Monroe Timberlake Ranch, Hereford, Texas, and the Rainbow Ranch, Deming, N.M., joined to win the championship title.

Third place went to the Driver Cattle Company of Garden City, Texas, and fourth place was the team of Wilson Cattle, Hereford, Texas, and T4 Cattle, Canyon, Texas.

En route to the runner-up title, the Arndt-Bailey team won the team penning and team branding events in the two-go-round, four-day rodeo competition.

Additionally, the team was second and 12th, respectively, in two go-rounds of wild cow milking, and placed tenth in the second go-round of stray gathering.

Other teams competing from Kansas were 2i Feeders, 4L & C Bar Cattle, Haden Ranch, Scribner Ranch& Haywire Cattle, and Stierwalt Ranch & Broken H Ranch, with divisions in Kansas and Oklahoma.

Each team won a Working Ranch Cowboys Association-sanctioned rodeo this year to qualify for the world competition.

As an all-around cowboy and a former circuit champion bronc rider in the Professional Rodeo Cowboys Association, Bailey represented his team in the ranch bronc riding at the championship on former National Finals Rodeo qualifying horses from the Vold Rodeo Company.

“I had a good horse in the first go-round and marked 75 points, and my second horse was going good for about 6-and-a-half seconds, until I got bucked off right before the whistle,” Bailey admitted. “It always concerns me that I’m letting my team down, when so much of the total outcome depends on the bronc riding scores.”

However, Bailey’s “top hand” ability was obvious as he worked closely with his teammates in both go-rounds of each of the other four events.

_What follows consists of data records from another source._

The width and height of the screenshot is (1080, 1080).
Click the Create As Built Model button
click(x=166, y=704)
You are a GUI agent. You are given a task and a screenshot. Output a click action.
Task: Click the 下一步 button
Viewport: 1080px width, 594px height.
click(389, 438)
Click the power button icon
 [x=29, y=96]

“I didn’t miss any of the loops when I threw, and I always try to be right on the cattle, when they have to be mugged or handled,” he noted.

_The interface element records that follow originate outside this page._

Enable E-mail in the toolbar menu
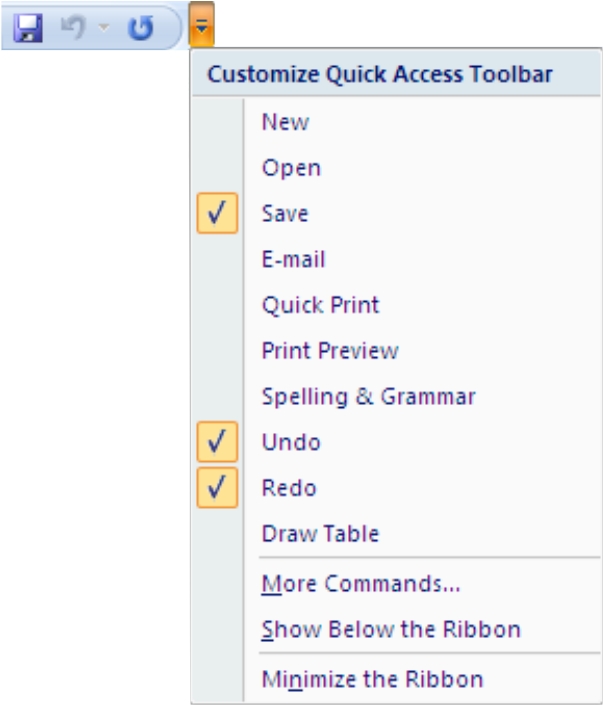603x706 pixels. 293,260
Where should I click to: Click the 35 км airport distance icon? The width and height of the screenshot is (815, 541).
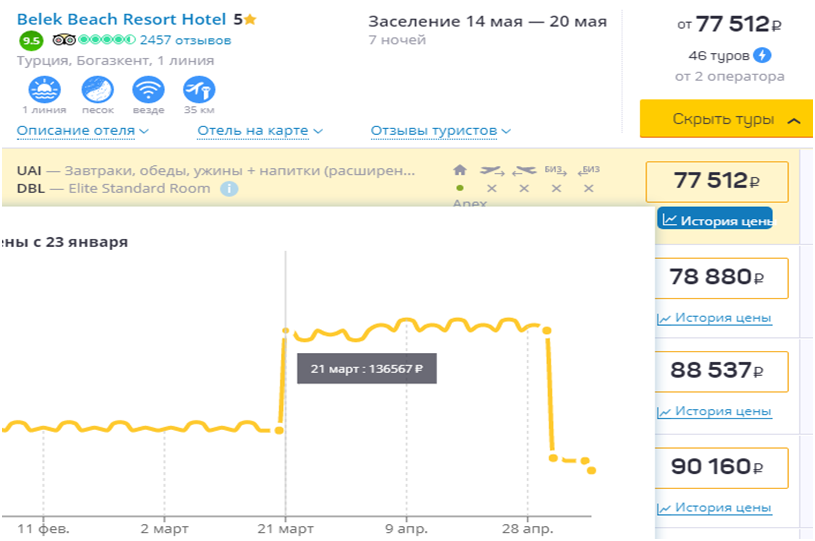[199, 90]
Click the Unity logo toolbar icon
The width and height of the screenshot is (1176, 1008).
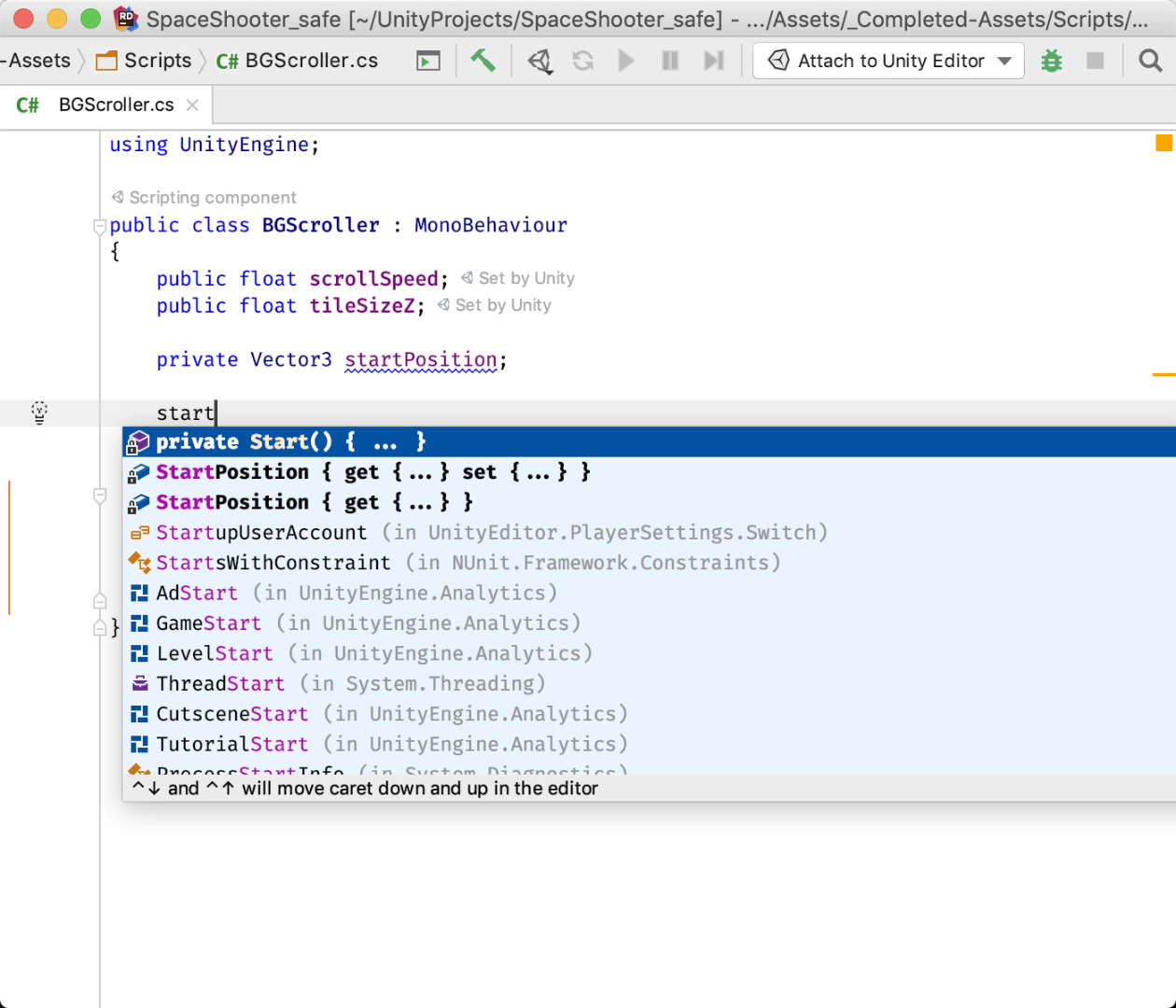(539, 62)
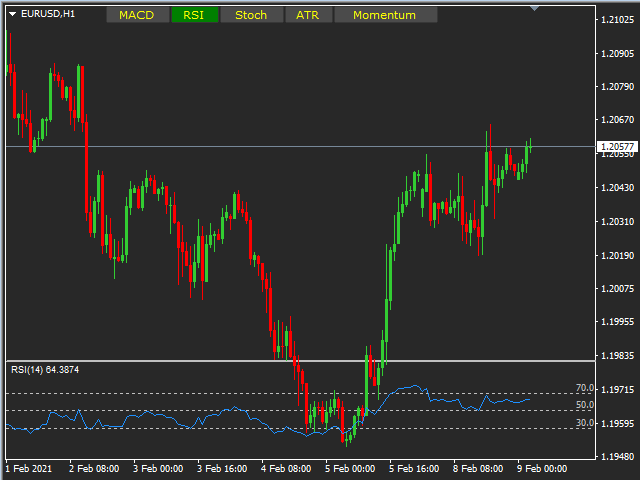Image resolution: width=640 pixels, height=480 pixels.
Task: Open the EURUSD,H1 dropdown arrow
Action: point(12,14)
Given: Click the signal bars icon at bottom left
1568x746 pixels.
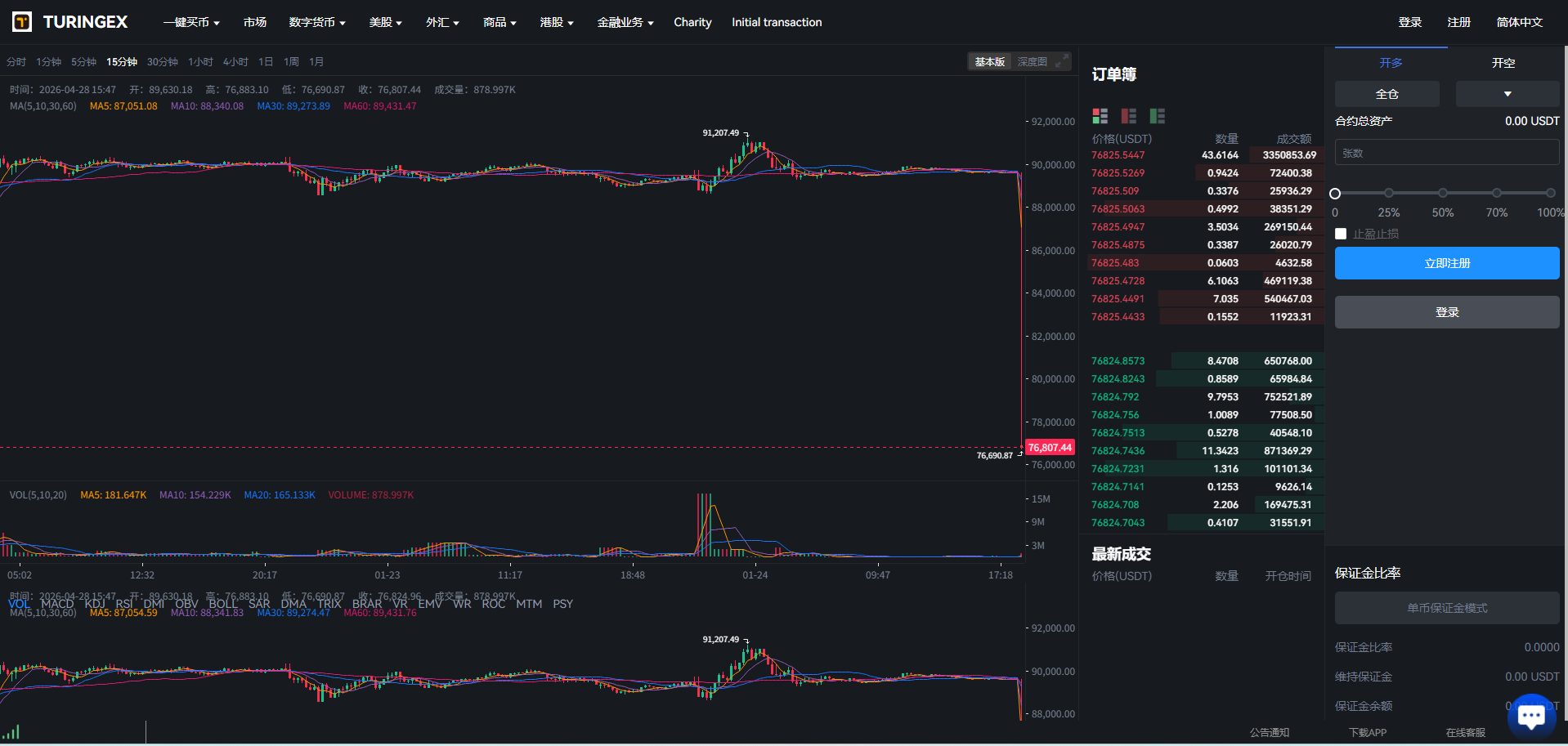Looking at the screenshot, I should [11, 732].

Riding his sorrel gelding called Eddie, Bailey credited his horse for “being in the right place at the right time, and doing his part right, too.”

“Looking back, I didn’t do anything different than I do on the ranch. I was just doing my job. Everybody on our team did their job,” Bailey evaluated his Amarillo performance.

Actually winning “Top Hand” titles isn’t anything new for Bailey as he was named “Top Hand” out of 20 teams at the 2012 All Around Ranch Rodeo Challenge in Glen Rose, Texas, where the Arndt-Bailey team was seventh this year after being first a year ago.

Additional handmade saddles were added to Bailey’s trophy collections following both of these ranch rodeos. At Amarillo, he also received an engraved-bit, embossed-silver-stirrups, a new hat and a year’s use of a new gooseneck trailer.

As event winners, each team member received trophy buckles as well as additional working-cowboy awards.

All members of the Arndt-Bailey team are ranch cowboys for their livelihood, and winning ranch rodeos is nothing new to them.

They have been the Kansas Ranch Rodeo Champions six of the past seven years and have competed at the world championship six years, too.

“We’ve been eighth, sixth, fifth, third last year, and second this year, so we’re shooting
for being world champions next year,” Top Hand Bailey forecasted.